Problem details :: Please rewrite the records below, switching "label" to "heading" and leaving everything else unchanged.

Records shown ::
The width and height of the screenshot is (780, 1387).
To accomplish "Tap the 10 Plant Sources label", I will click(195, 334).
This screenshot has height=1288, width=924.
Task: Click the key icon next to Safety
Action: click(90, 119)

Task answer ::
The width and height of the screenshot is (780, 1387).
To accomplish "Tap the 10 Plant Sources heading", I will click(195, 334).
This screenshot has height=1288, width=924.
Task: Click the key icon next to Safety
Action: click(90, 119)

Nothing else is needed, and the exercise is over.